A look at China’s cyber power.
Lawfare imagines what it would look like if China were to draft its own declaration of its cybersecurity goals similar to the US Cyber Command‘s Command Vision statement. To be clear, there’s no reason to believe China is writing any such document, but the hypothetical is a thought experiment intended to illustrate how China and the US’s other competitors likely view America’s objectives as threatening. Lawfare posits that voluntary adherence to behavioral norms like those proposed in 2016 by former legal adviser to the US State Department Brian Egan could reduce international tensions and promote cooperation.

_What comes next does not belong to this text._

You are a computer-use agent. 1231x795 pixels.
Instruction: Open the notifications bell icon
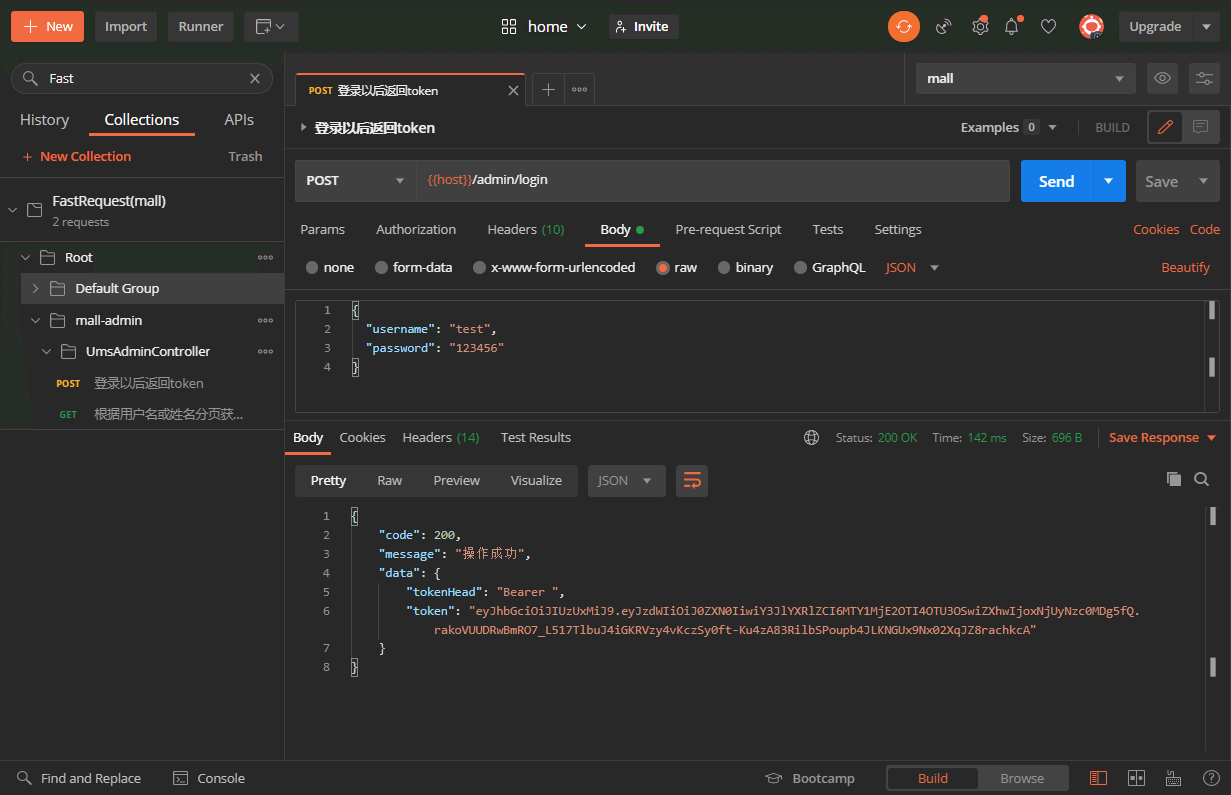1012,27
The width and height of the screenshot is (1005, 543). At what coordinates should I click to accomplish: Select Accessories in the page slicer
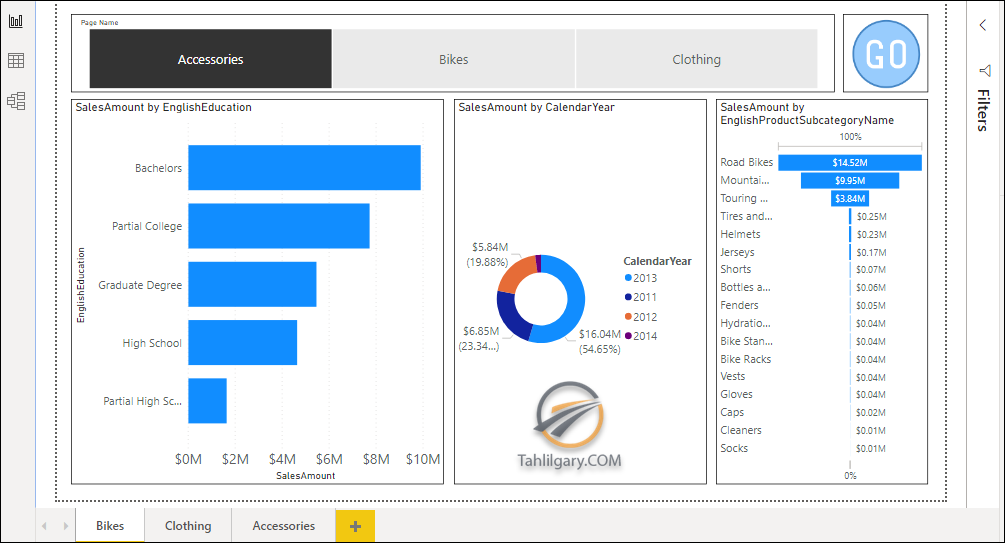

Also considering China’s cyber capabilities, War on the Rocks examines China’s Tianfu Cup, a bug-bounty competition that showcases the nation’s best and brightest hackers, and how it gives China an opportunity to parade its prowess. Tianfu was launched in 2017 after the Chinese government banned its researchers from participating in international competitions, feeling they were publicizing innovative exploits that could be used for government intelligence purposes and exposing the hacks to prying Western eyes. Tianfu has a baked-in sanction protecting the competitors’ work from outside pressures, while simultaneously giving the Chinese government first dibs on the participants’ findings. Moreover, the vulnerabilities highlighted by the competition, such as the bugs discovered in the Microsoft Exchange mail server during the 2021 Cup, essentially point out weaknesses in Western tech and leave them exposed to future intrusion.